## [Task data]
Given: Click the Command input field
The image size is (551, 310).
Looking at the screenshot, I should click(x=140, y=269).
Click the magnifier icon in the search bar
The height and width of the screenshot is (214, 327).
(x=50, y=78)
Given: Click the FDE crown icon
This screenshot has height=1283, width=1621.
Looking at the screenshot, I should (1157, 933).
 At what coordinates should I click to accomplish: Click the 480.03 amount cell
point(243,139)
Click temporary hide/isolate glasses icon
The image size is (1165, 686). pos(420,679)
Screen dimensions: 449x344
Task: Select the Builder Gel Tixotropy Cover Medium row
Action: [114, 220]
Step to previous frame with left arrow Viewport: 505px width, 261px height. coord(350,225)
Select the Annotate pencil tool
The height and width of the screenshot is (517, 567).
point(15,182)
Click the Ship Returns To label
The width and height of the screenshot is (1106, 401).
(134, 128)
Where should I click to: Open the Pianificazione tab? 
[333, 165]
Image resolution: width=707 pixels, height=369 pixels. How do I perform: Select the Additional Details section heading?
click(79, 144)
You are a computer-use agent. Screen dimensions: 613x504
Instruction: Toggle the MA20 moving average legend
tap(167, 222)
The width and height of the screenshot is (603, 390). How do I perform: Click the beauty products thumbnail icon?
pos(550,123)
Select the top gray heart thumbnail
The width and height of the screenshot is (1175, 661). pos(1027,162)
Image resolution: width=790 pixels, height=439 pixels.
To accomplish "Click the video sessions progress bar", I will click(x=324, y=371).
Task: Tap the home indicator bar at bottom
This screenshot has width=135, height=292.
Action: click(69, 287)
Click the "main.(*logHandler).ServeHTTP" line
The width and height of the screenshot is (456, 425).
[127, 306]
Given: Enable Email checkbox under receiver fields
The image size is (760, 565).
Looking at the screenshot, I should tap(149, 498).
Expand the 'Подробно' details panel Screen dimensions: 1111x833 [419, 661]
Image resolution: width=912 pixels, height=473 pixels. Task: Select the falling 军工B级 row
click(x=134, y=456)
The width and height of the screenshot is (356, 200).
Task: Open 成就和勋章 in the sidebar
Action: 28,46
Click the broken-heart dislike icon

## [Try it]
Could you restate the listing above word for word?

## [Answer for this exercise]
Given: Click the Command input field
The image size is (551, 310).
Looking at the screenshot, I should click(x=140, y=269).
Click the magnifier icon in the search bar
The height and width of the screenshot is (214, 327).
(x=50, y=78)
Given: Click the FDE crown icon
This screenshot has height=1283, width=1621.
Looking at the screenshot, I should (1157, 933).
 At what coordinates should I click to accomplish: Click the 480.03 amount cell
point(243,139)
Click temporary hide/isolate glasses icon
The image size is (1165, 686). pos(420,679)
Screen dimensions: 449x344
Task: Select the Builder Gel Tixotropy Cover Medium row
Action: [114, 220]
Step to previous frame with left arrow Viewport: 505px width, 261px height. coord(350,225)
Select the Annotate pencil tool
The height and width of the screenshot is (517, 567).
point(15,182)
Click the Ship Returns To label
The width and height of the screenshot is (1106, 401).
(134, 128)
Where should I click to: Open the Pianificazione tab? 
[333, 165]
Image resolution: width=707 pixels, height=369 pixels. How do I perform: Select the Additional Details section heading?
click(79, 144)
You are a computer-use agent. Screen dimensions: 613x504
Instruction: Toggle the MA20 moving average legend
tap(167, 222)
The width and height of the screenshot is (603, 390). How do I perform: Click the beauty products thumbnail icon?
pos(550,123)
Select the top gray heart thumbnail
The width and height of the screenshot is (1175, 661). pos(1027,162)
Image resolution: width=790 pixels, height=439 pixels.
To accomplish "Click the video sessions progress bar", I will click(x=324, y=371).
Task: Tap the home indicator bar at bottom
This screenshot has width=135, height=292.
Action: click(69, 287)
Click the "main.(*logHandler).ServeHTTP" line
The width and height of the screenshot is (456, 425).
[127, 306]
Given: Enable Email checkbox under receiver fields
The image size is (760, 565).
Looking at the screenshot, I should tap(149, 498).
Expand the 'Подробно' details panel Screen dimensions: 1111x833 [419, 661]
Image resolution: width=912 pixels, height=473 pixels. Task: Select the falling 军工B级 row
click(x=134, y=456)
The width and height of the screenshot is (356, 200).
Task: Open 成就和勋章 in the sidebar
Action: 28,46
Click the broken-heart dislike icon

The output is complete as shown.